> _PAGE EXCERPT_
= = =

Is it really PAS for all? Is its factionalism spilling over? If a game ofmusical chairs happened among the chief executives of any company (or any government-owned ‘private’ investment fund for that matter), it is usually enough to send everyone into a tailspin.
Investors flee, shares drop, and overall, the company suffers a reputation hit from which it may never recover.
So
when PAS party organ Harakah saw two editors (in different positions)
removed – and one more asked to leave- in a short span of just a few
months, one should already hear the warning bells in the air.
This
is because — to borrow irreverently from a certain BN component
party’s misguided GE13 slogan— “what happens to Harakah, happens to
PAS”.
It is an open secret that PAS finds itself in
its weakest position yet after the 13th General Elections in May 2013,
where it won only 21 out of 73 seats contested.
That, and the two factions within PAS — the ulama (conservatives) and the professionals (progressives) — appear to be at loggerheads all the time, be it on the issues of hudud punishment or banning alcohol and Valentine’s Day.
So when the ulama
faction allegedly pressured Harakah’s editor Ahmad Lutfi Othman to
resign due to ‘health reasons’, it should not be taken lightly — if
indeed the allegations are true.
Lutfi is not the
first of Harakah’s key editorial staff that has been asked to leave,
however. Two others, Tarmizi Md Jam and Roslan Hamid were also axed
late last year, allegedly for being responsible for running articles
which were less than complimentary of the ulama faction.
One of these articles was written by author Che Samsudin Othman, popularly known as Dinsman, titled: ‘Kepimpinan ulama dan salah faham mengenainya’ (The ulama leadership and its misconceptions).
Incidentally, Dinsmans’ column on Harakah was also terminated recently.

= = =

> _SOURCE DATA_
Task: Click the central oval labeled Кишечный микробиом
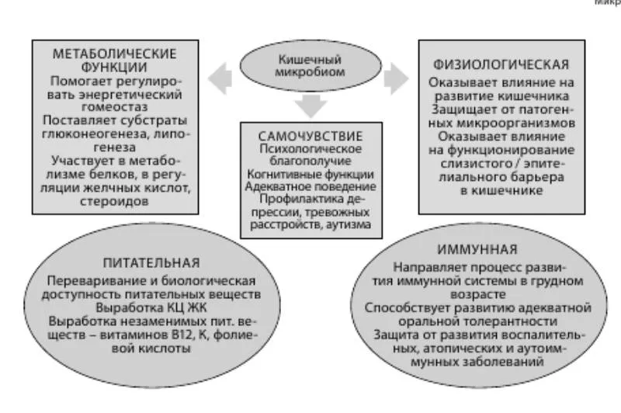coord(310,64)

= = =

> _EXERCISE AIM_
Resume the article on PAS and the Harakah editors, picking up right after its final sentence. The material plays no part in this.

> _RESPONSE_
In a commentary on The Malaysian Insider, Dinsman wrote that PAS now fashions itself as beyond reproach.
“The
leadership in PAS have become unable to withstand criticism. They
immediately react and use any power it has to curb this criticism. I
used to think only the late Kedah Mentri Besar Azizan Razak was like
that, but it turns out that many of the ulama in PAS are like that now,” he wrote.
He
went on to say that he had merely criticised those among the ulama who
“do not behave like ulama” and end up tarnishing the image of a
religious leader.
Shah Alam MP and PAS central committee member Khalid Samad once wrote that there is even a faction within the ulama faction who want to break away from Pakatan.
His
blog posting in September warned of this ‘chauvinistic’ group of ulama
who have divided PAS like never before, who will employ a strategy of
promoting ulama leadership until they cannot be challenged and to
attack the pro-Pakatan and professional factions.
Is the muzzling of PAS’s party organ a sign of the strengthening of this faction and its ideals?
More than meets the eye to Harakah’s editorial woes
The
answer to this is not so easily found. Parit Buntar MP Mujahid Yusof
Rawa, when contacted, refrained from commenting on this issue.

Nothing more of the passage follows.